> **Excerpted text**
## Begin
Worst Practices - Not Using Primary Keys and Clustered Indexes

  • You can create constraints on table variables, and I was under the impresion that constraints would create an index.

    declare @TableVariable table(Col1 int,

    Col2 varchar(128),

    primary key

    (

    Col1

    ),

    unique

    (

    Col2

    )

    )

    So maybe you can create some index' on table variables.

    Henry

  • I agree with what Warren is trying to put across. He/She is not talking about absolute best practices, he/she is just trying to give a starting point to the way in which pk's and clustered indexes could and may be should be used. I do think that pks should be used in all tables (ever designed a data base in MS Visio??, I suggest you try it), I don't think that using identity's is a great idea but not a bad one either, the argumnents about them and the above could never stop. Basically if your designing, developing or maintaining systems that rely on MS SQL Server (7, 2000)backend then refer back to brbolte's direct comments. Why are people still talking about, and dare I say it, SQL 6.5?? Last time I was developing on SQL 6.5 was about 4-5 years ago. Move on, for god's sake, that was 3 versions ago, and almost 4!!!. Don't be a cowboy or cowgirl and go off on your own crusades for superior database performance issues etc. Remember that there are standards to database design, and I strongly think that DATA INTEGERITY out weighs performance (65%:35%) as one of the most important factors in any database-driven solution, no matter what the size of the db. Clients don't care if can process at lightning speeds when there data is coming out corrupted, because the importance of data integrity was overlooked.

    Another point.....

    Gees, no one seems to have replied to brbolte's challenge:

    "Any body have examples where a non-clustered table is the best solution, particularly on SQL2K? I'd love to see 'em..."

    I congratulate this programmer/DBA (what ever he/she is).

    People, if your going to put up the case, then put up the evidence to prove it.

    Once again a great conversation starter by Warren, congatulations Warren.

  • Firstly, I've come across SQL6.5 a couple of times recently because it was a huge undocumented, mission critical application written in C++ where the source code had been lost. A depressingly common experience with older applications.

    Management were too afraid to risk switching the thing over and it was so convoluted that no-one truly understood what was going on. The cost of reverse-engineering and developing a replacement were prohibitive. The attitude was "if it ain't broke don't fix it".

    Secondly, one of the posts on this site referred to a dot COM that flip flopped between two servers with the active server having no indices on major tables to allow maximum possible inserts. I believe this enabled the company to get vast performance out of a couple of workstation class servers and thus they were that rare beast, the profitable dot COM.

    ========================

    He was not wholly unware of the potential lack of insignificance.

  • I am a fan of using Identity columns as  primary key and then if appropriate using the "natural" key as unique clustered index.  Since the promary key is what should be used as a foriegn key I don't like the idea of having that piece of data editable.  Also witha a composite key there are more fields in a join thus harming performance.
## End
> **To be done**
a – Name every person the forum thread on primary keys and clustered indexes mentions by name.
b – In the forum thread on primary keys and clustered indexes, what ratio does one participant give for weighing data integrity against performance?
c – Extend the forum thread on primary keys and clustered indexes beyond its final sentence.

> **Supplied data**
## Begin
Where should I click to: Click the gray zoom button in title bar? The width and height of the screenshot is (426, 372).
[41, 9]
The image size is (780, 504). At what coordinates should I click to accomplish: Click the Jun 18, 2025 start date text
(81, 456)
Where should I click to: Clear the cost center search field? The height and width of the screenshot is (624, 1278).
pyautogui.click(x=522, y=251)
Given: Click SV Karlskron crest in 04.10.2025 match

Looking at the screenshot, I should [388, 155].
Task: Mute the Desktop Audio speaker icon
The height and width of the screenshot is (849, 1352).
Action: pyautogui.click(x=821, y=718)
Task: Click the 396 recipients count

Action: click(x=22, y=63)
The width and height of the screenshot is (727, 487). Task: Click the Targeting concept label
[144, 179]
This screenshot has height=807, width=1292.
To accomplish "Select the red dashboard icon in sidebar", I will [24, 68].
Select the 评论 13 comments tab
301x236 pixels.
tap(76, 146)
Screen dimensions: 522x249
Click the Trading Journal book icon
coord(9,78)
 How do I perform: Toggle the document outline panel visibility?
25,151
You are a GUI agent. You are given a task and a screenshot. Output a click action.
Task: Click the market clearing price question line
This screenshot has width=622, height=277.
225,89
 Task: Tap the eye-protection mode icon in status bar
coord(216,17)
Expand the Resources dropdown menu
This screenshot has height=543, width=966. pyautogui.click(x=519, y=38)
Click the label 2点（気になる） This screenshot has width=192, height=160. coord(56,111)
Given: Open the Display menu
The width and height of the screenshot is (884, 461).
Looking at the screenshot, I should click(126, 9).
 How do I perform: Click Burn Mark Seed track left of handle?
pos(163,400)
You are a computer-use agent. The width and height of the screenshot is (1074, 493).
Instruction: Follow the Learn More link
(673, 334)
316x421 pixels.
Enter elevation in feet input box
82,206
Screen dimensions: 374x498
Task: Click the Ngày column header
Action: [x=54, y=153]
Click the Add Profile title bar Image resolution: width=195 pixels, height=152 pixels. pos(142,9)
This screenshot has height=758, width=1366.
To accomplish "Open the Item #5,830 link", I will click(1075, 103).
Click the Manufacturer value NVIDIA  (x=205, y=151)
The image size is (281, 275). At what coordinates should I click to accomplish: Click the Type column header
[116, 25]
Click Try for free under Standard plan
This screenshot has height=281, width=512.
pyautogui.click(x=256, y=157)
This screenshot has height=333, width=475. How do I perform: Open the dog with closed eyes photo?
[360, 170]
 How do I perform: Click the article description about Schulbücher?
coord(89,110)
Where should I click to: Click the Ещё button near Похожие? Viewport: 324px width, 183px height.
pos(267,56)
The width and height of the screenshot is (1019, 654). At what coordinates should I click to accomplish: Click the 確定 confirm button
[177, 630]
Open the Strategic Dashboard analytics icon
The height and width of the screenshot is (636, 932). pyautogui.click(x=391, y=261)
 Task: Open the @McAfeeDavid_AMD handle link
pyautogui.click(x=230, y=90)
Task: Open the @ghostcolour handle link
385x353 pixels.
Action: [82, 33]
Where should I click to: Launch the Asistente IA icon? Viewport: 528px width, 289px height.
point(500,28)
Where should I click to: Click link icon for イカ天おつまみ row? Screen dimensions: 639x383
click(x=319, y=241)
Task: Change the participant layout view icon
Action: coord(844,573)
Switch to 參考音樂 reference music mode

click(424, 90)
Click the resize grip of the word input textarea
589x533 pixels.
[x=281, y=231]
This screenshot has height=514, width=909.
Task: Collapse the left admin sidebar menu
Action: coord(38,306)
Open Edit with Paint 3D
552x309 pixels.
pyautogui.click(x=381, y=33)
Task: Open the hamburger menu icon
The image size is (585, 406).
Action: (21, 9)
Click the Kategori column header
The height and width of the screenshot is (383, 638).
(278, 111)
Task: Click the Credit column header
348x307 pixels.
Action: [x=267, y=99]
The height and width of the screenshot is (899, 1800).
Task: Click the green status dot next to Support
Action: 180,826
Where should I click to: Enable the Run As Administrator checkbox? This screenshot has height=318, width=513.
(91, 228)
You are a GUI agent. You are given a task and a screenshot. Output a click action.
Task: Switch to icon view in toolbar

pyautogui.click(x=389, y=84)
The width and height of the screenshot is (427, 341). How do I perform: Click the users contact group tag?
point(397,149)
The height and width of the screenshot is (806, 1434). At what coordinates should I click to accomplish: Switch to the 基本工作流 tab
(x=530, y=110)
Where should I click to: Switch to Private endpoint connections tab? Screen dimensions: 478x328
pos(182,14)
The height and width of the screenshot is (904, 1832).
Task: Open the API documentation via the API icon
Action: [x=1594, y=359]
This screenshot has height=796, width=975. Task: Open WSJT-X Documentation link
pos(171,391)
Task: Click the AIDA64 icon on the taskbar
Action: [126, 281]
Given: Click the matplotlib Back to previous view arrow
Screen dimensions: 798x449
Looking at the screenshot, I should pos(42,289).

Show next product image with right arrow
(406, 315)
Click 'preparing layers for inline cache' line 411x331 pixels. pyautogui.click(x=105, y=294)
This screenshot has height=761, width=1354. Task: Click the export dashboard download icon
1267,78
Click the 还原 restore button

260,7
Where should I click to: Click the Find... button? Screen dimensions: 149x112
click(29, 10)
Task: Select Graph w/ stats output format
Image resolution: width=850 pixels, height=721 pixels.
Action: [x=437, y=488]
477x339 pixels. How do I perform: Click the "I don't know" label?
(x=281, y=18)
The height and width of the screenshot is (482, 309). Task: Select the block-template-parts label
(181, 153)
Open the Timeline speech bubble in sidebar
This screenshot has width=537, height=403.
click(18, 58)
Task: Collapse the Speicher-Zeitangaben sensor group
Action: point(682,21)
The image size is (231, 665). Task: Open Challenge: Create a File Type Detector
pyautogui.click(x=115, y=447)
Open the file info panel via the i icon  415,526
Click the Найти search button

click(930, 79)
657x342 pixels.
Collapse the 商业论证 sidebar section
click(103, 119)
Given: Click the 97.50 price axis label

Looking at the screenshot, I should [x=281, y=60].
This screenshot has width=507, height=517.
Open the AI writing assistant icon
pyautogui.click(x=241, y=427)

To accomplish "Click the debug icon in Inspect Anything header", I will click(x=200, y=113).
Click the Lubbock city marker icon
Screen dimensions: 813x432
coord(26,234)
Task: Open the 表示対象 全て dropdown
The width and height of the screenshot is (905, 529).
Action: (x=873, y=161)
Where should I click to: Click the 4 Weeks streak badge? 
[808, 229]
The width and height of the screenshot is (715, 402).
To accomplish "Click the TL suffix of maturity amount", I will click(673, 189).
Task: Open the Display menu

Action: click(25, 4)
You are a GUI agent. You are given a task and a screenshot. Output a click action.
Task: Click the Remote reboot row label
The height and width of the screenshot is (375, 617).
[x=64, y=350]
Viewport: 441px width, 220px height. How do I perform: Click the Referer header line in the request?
## End
> **Outputs for the tasks**
a – Henry, Warren, brbolte

b – 65%:35%

c –
  • I was a journalist, I have some suggestion about your article style:

    1) Make it as simple (short) as possible, I get losted in a big article with actual little information

    2) Give WORKING CODE/Examples. Nothing is better than run a working code and see the result, both interesting and visually, this is very important for a jounior developer - WP target less/none experienced people

    3) Writes Note Style - point out what is the most important thing

     

    Thanks

     

    Charles

  • Hello Guys,

     

                I found the discussion very interesting. I think that the way you create your PK, indexes, etc. depends directly of the kind of application that you are developing, your hardware resources, types of clients that are accessing the application (web, client server, etc.), if you need to replicate your DB, etc. May be would be interesting open a new discussion about the best practices for each scenario.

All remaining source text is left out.